El Gobierno plantea derogar el céntimo sanitario a partir del 1 de Enero de 2013.

En su lugar facultará a las Comunidades Autónomas a establecer un recargo sobre el impuesto de hidrocarburos.

El Gobierno ha incluido en le Proyecto de Ley General de Presupuestos para 2012 una disposición final mediante la cual a partir del 1 de Enero de 2013 se deroga el impuesto sobre ventas minoristas de determinados hidrocarburos (coloquialmente denominado “céntimo sanitario”), como reiteradamente ha venido siendo solicitado por la Federación Nacional de Asociaciones de Transportistas FENADISMER a los sucesivos Gobiernos españoles. Junto a lo anterior, la propia Ley de Presupuestos faculta a las Comunidades Autónomas para que establezcan un recargo sobre el actual impuesto de hidrocarburos.

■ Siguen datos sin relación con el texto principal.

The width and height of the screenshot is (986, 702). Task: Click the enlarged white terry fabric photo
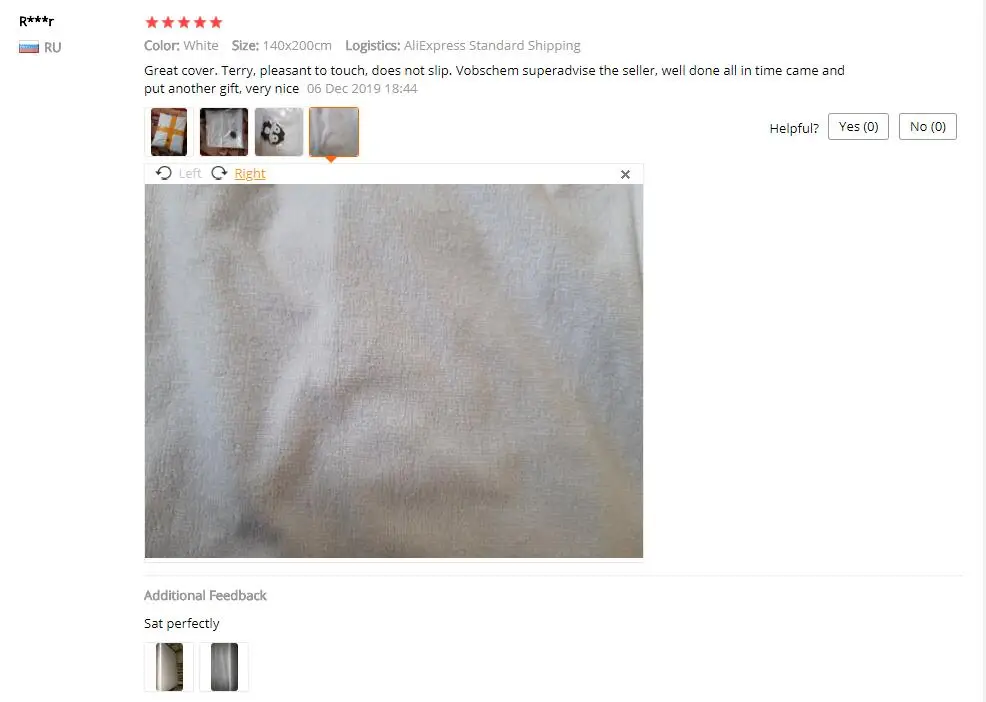point(394,371)
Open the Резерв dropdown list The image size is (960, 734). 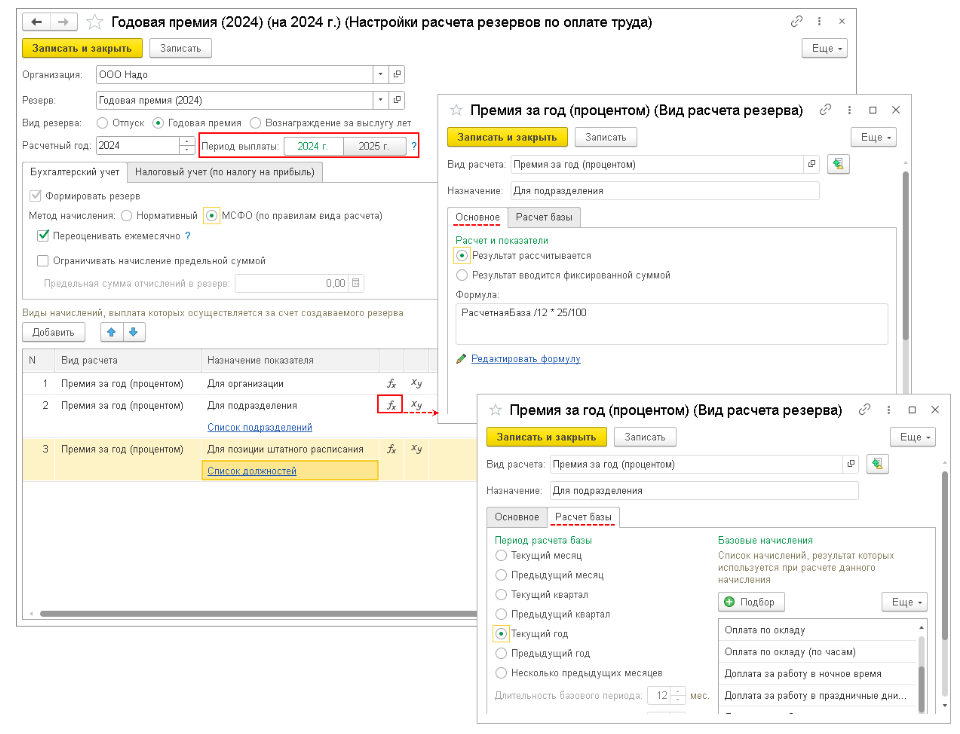point(380,100)
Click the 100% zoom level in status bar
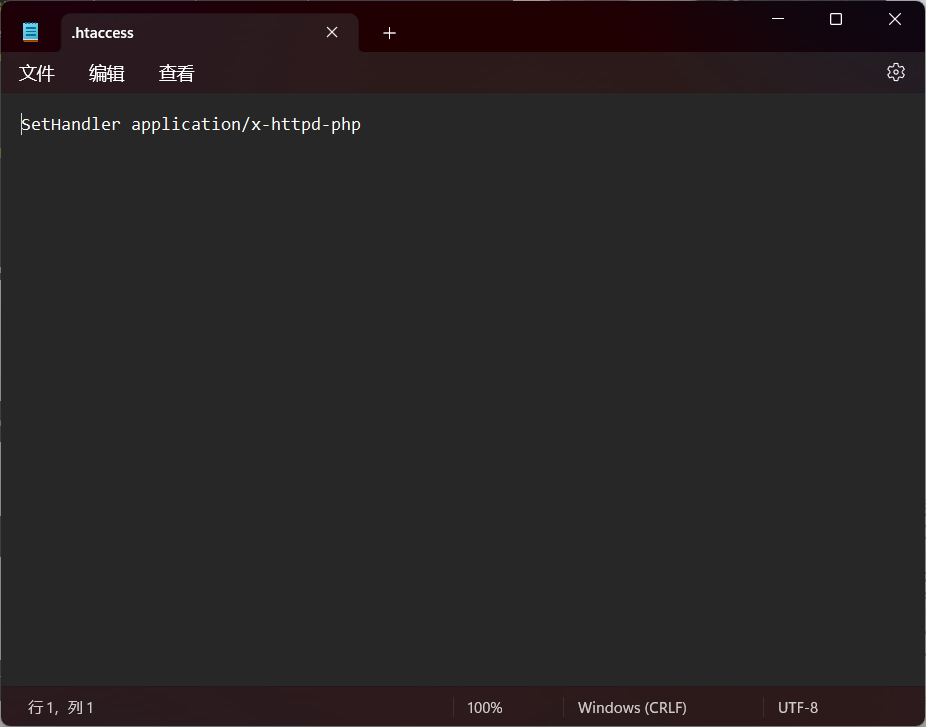Image resolution: width=926 pixels, height=727 pixels. click(485, 707)
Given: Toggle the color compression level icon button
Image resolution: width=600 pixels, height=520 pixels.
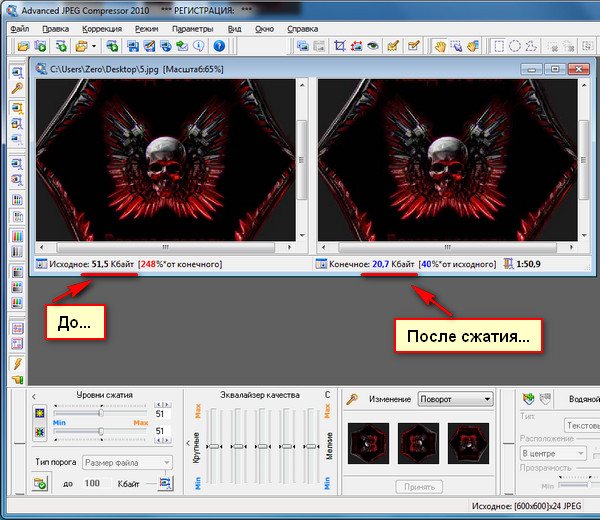Looking at the screenshot, I should click(39, 431).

El céntimo sanitario, en vigor desde Enero del 2002 grava el consumo de carburantes (gasolinas o gasóleos) con un sobrecargo en toda España (a excepción de Canarias) de 2’4 céntimos (4 pesetas) en cada litro consumido tanto por los consumidores profesionales (transportistas y taxistas principalmente) como por los restantes consumidores particulares. Asimismo en 10 Comunidades Autónomas, en concreto Galicia, Asturias, Madrid, Castilla-La Mancha, Comunidad Valenciana, Andalucía, Extremadura, Murcia, Castilla-León y Cataluña (y próximamente Baleares  y Cantabria), aplicando un recargo superior que alcanza hasta los 4’8 céntimos de euro (8 pesetas) por litro.

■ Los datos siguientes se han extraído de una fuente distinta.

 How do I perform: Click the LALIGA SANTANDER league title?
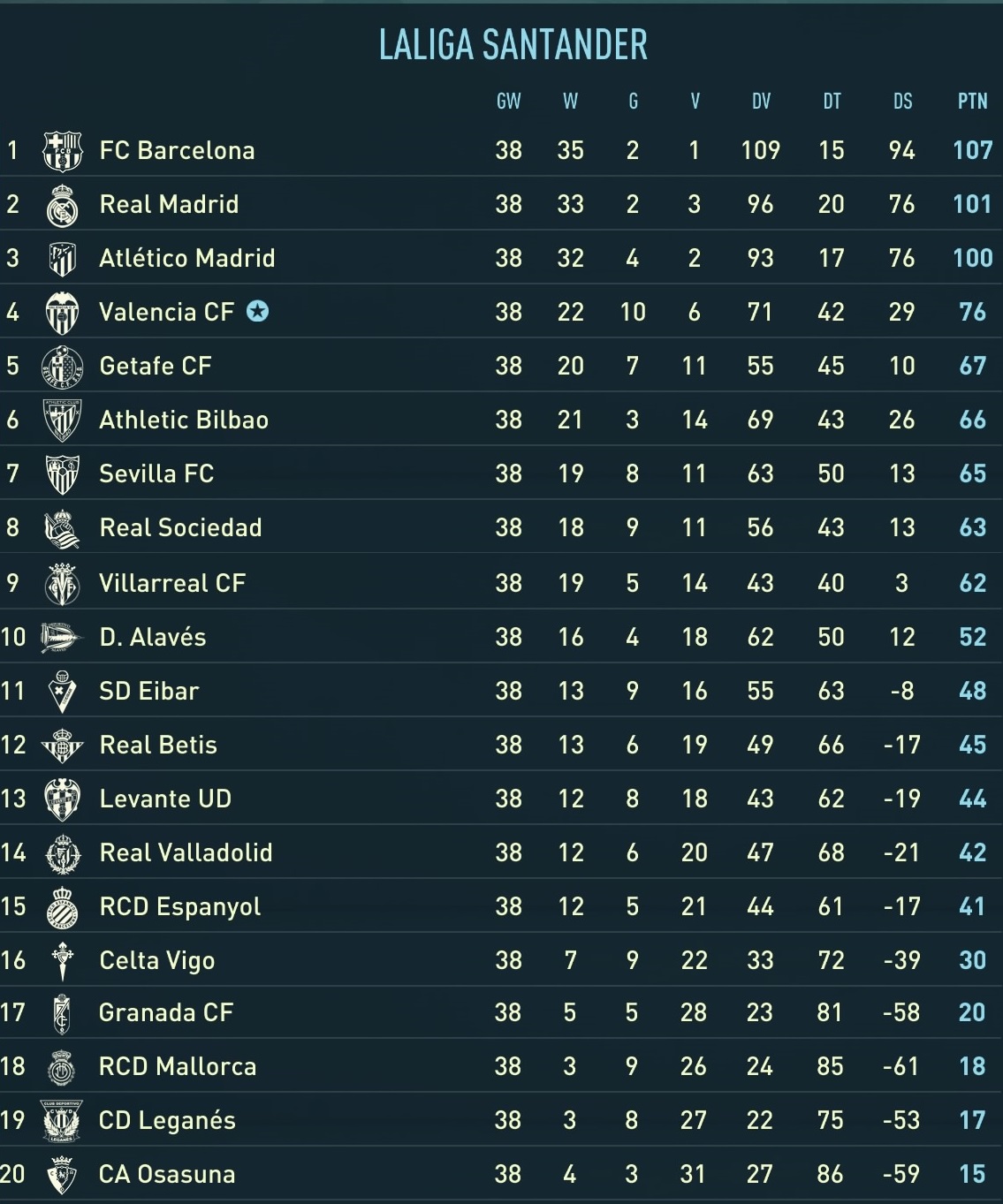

La Comisión Europea mediante dictamen motivado el año 2008 instaba al Gobierno español a que modificara la legislación española por considerar que dicho impuesto no se ajustaba a la normativa comunitaria, amenazando con presentar la correspondiente demanda ante el Tribunal de Justicia Europeo, si no corregía dicha situación ilegal.

Dicha decisión de la Comisión Europea contra el Gobierno español, no había sido ejecutada por el Gobierno español hasta la fecha, por lo que de dictarse una previsible sentencia del Tribunal de Justicia de la Unión Europea que en la actualidad está conociendo del asunto, podría obligar a la Agencia Tributaria española a devolver a los consumidores profesionales y particulares lo recaudado en los últimos años por este impuesto, lo que supondría un importante quebranto económico para las arcas públicas superior a los 5000 millones de euros, lo que aconsejaba derogar la aplicación de dicho impuesto, a fin de no agravar la precaria situación financiera de la Hacienda española.